例如,考虑一个MV控制离散风扇数目的情况。若变量运行时触碰到20风扇的上限,然后你将上限(ULINDM)更改至19.9,则控制器将给出-0.1的动作。应该在培训操作员使用动作解决变量时对其进行处理。
动态动作规划选项(DYNOPT)
有几种DYNOPT选项可用于改变计算出的动态动作规划路径。
不使用随时间变化的ECEs
使用随时间变化的ECEs
不使用随时间变化的ECEs,但使用先进动作规划
使用随时间变化的ECEs和先进动作规划
随时间变化的ECEs(同等关注误差)
当前的DMCplus算法是计算出一个平均动态CV权重。其将被基于CV值的沿时域变化的CV权重所代替。
注意大型控制器要支持该运算可能会比较昂贵。
若要使用此功能,可将DYNOPT值改成1或3。
除了处理随时间变化的ECEs,该算法的修改也解决了不可行的稳态目标问题。
当前的DMCplus动作规划并不具有对不可行稳态目标进行特殊考虑的能力。这样做有几个不良后果—若系统有大的前馈干扰会使动作延迟,并且快速驱使CV进入不可行解决方案。

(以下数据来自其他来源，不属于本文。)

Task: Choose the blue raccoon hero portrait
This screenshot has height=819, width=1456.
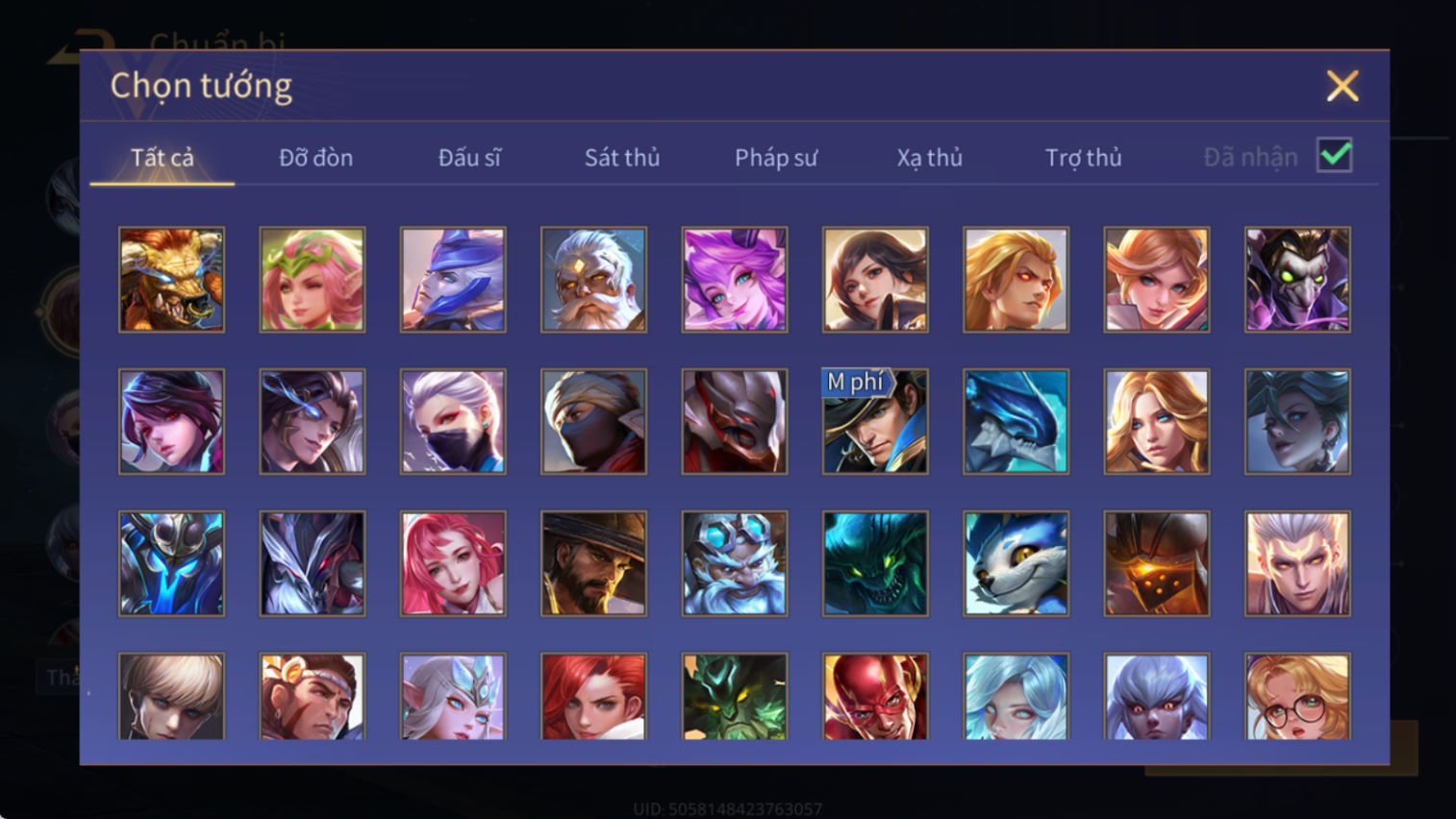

鉴于其可能只是瞬时现象,我们期望的动作是尽可能长地延迟通往不可行方案。因此,该算法也被设计成能够尽可能长地延迟CV通往不可行方案的动作,通过调整随时间变化的ECEs。
先进动作规划
当前的DMCplus动作规划使用了快速但可能是次优的策略处理MV约束。这已经被更严格的程序所替代。

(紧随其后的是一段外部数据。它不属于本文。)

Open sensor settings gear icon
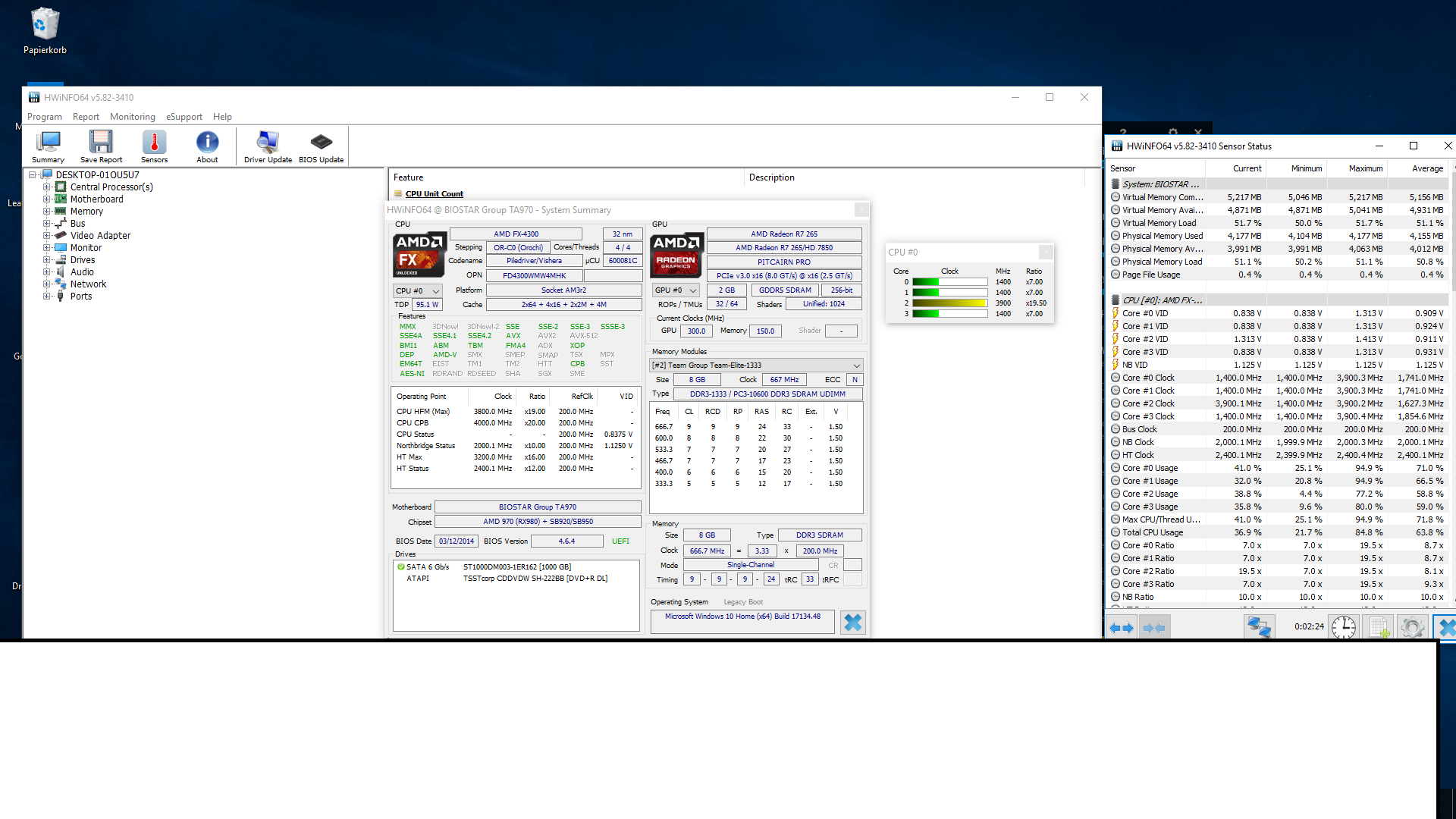 point(1412,627)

该选项算法使用二次规划来解决约束动态动作规划,而不是使用具有限幅的最小二乘法,以满足MV约束。
要激活此功能,将DYNOPT值修改成2或3。
附原文:
Dynamic solver
The dynamic move plan for a move resolution variable is inspected to see if moves should be postponed or accelerated, in order to meet the MOVRES constraint.

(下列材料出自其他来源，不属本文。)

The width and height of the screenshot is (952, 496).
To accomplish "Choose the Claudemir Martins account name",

Consideration is given, regarding the proximity to the steady state target, so that future moves need not violate the MOVRES constraint. In other words, some moves may exceed MOVRES to ensure that the target can be achieved.
When moves are postponed, they are added to the move accumulation (MOVACC) entry.This entry is used to keep the algorithm for perpetually postponing small moves.As moves accumulate, they will get implemented when MOVACC exceeds MOVRES.
Some ramifications:
·If the user has moved the limits, such that the VIND is out of bounds, then a small move can get implemented.
For example, consider an MV that controls a discrete number of fans. If the variable is running against an upper limit of 20 fans, and you change the upper limit (ULINDM) to 19.9, then the controller will make a -0.1 move. This should be handled through training operators on the use of move resolution variables.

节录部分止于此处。